Saved entries:
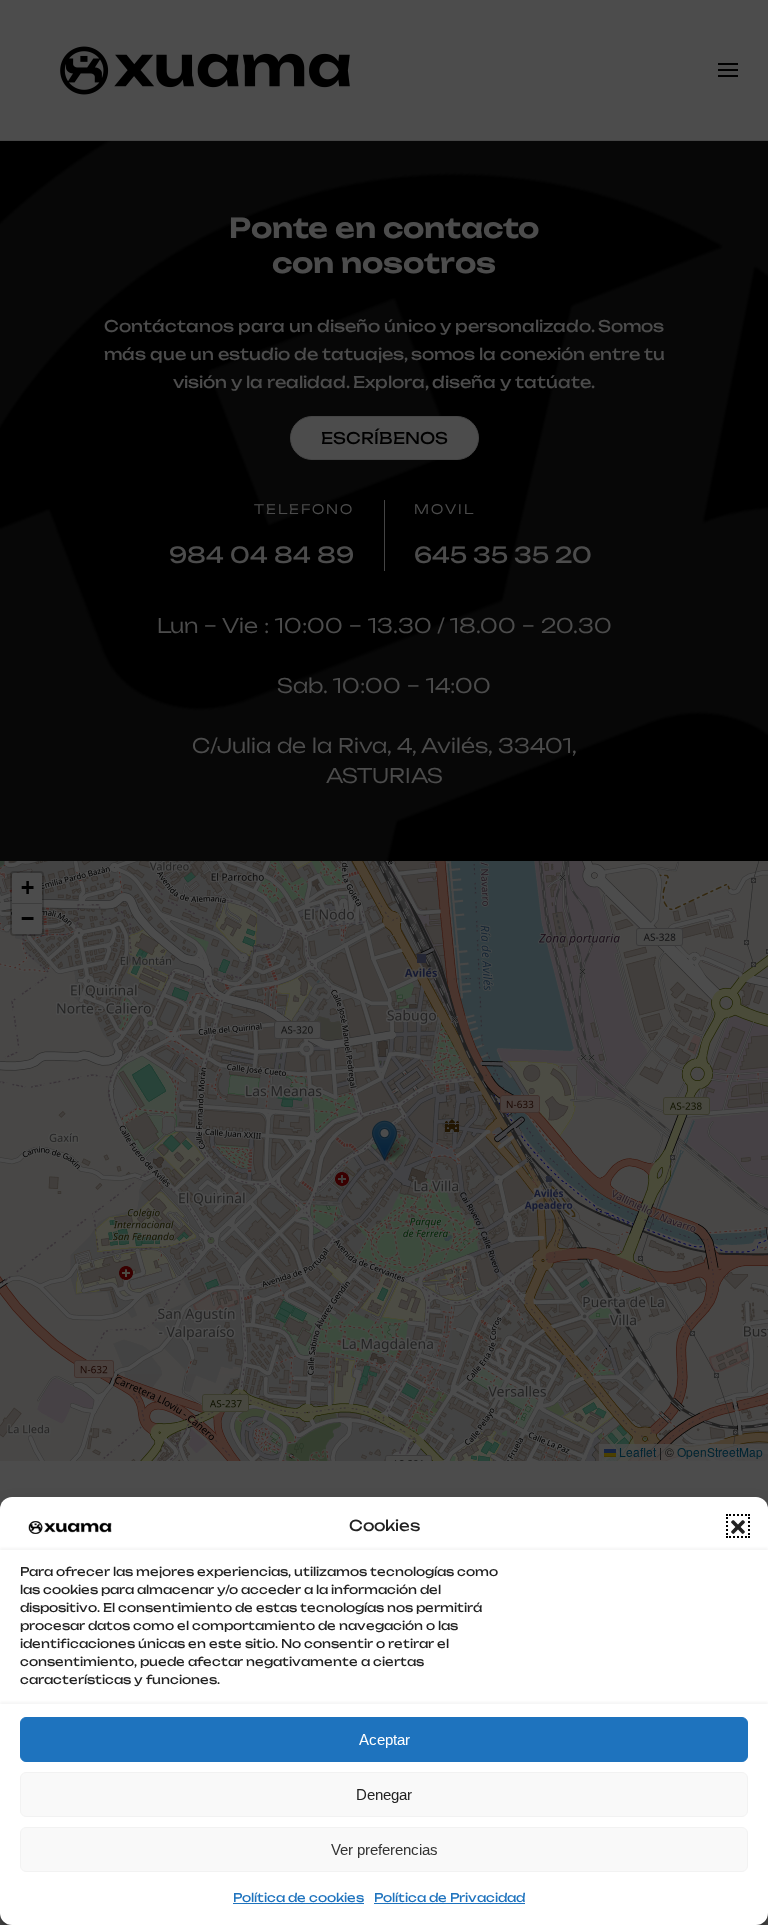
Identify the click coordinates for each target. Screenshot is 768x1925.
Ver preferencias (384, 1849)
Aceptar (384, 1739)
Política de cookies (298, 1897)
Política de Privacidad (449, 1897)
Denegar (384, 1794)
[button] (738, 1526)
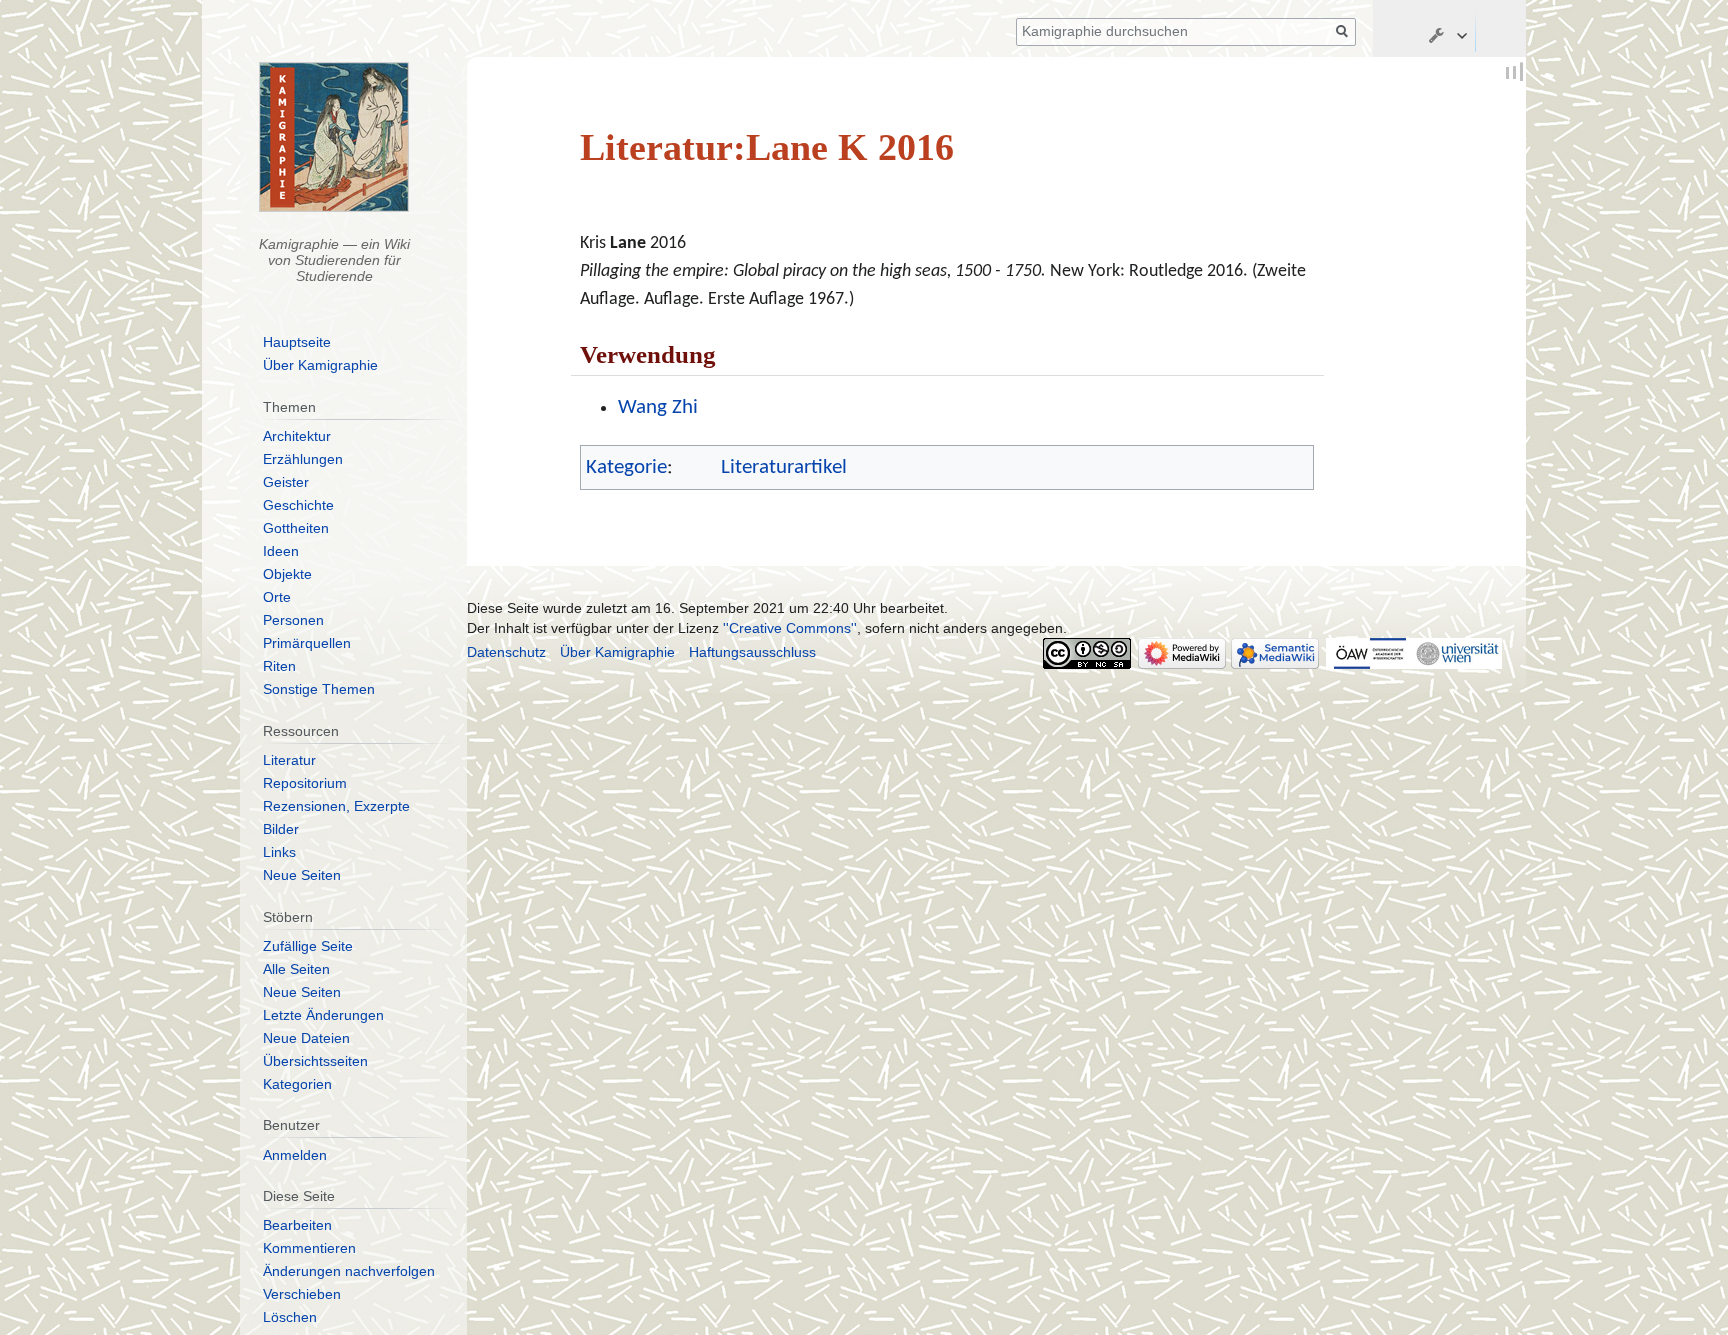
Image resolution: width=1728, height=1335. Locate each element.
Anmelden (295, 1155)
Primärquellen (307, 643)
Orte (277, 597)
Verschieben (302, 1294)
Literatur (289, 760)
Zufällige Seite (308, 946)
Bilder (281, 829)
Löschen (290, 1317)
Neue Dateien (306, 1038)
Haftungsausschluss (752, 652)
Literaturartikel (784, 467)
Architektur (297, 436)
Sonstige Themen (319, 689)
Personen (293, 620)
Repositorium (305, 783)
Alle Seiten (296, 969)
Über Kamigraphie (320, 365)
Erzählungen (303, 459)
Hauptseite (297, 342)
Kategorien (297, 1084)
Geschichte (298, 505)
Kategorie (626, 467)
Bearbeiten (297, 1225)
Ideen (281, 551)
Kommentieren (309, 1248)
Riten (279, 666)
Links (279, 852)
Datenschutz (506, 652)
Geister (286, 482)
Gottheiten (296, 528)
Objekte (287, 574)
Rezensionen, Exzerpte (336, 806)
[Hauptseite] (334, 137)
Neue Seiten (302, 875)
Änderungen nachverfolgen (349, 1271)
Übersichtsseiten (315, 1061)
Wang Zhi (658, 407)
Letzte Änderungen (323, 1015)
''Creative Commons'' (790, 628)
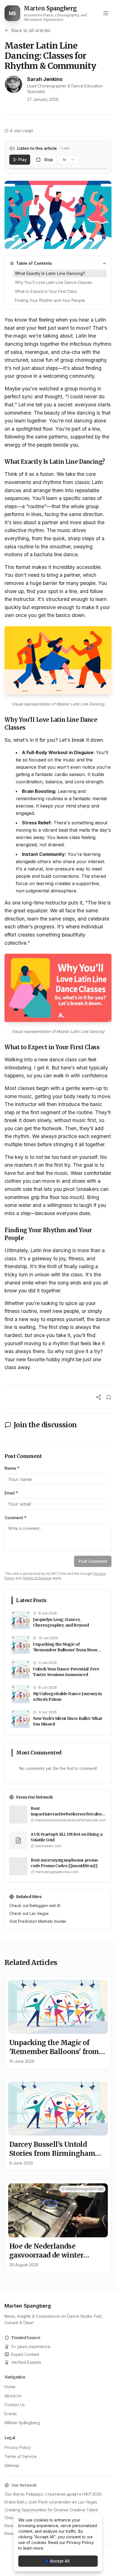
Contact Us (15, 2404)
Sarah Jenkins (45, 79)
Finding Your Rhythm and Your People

[Exercise goal]:
A faithful, word-for-word version of the records above is needed, with no images in it.

[Result]:
Identify the click coordinates for each target. Screenshot is 768x1925.
Ver preferencias (384, 1849)
Aceptar (384, 1739)
Política de cookies (298, 1897)
Política de Privacidad (449, 1897)
Denegar (384, 1794)
[button] (738, 1526)
Image resolution: width=1728, height=1335. Locate each element.
Anmelden (295, 1155)
Primärquellen (307, 643)
Orte (277, 597)
Verschieben (302, 1294)
Literatur (289, 760)
Zufällige Seite (308, 946)
Bilder (281, 829)
Löschen (290, 1317)
Neue Dateien (306, 1038)
Haftungsausschluss (752, 652)
Literaturartikel (784, 467)
Architektur (297, 436)
Sonstige Themen (319, 689)
Personen (293, 620)
Repositorium (305, 783)
Alle Seiten (296, 969)
Über Kamigraphie (320, 365)
Erzählungen (303, 459)
Hauptseite (297, 342)
Kategorien (297, 1084)
Geschichte (298, 505)
Kategorie (626, 467)
Bearbeiten (297, 1225)
Ideen (281, 551)
Kommentieren (309, 1248)
Riten (279, 666)
Links (279, 852)
Datenschutz (506, 652)
Geister (286, 482)
Gottheiten (296, 528)
Objekte (287, 574)
Rezensionen, Exzerpte (336, 806)
[Hauptseite] (334, 137)
Neue Seiten (302, 875)
Änderungen nachverfolgen (349, 1271)
Übersichtsseiten (315, 1061)
Wang Zhi (658, 407)
Letzte Änderungen (323, 1015)
''Creative Commons'' (790, 628)
Contact Us (15, 2404)
Sarah Jenkins (45, 79)
Finding Your Rhythm and Your People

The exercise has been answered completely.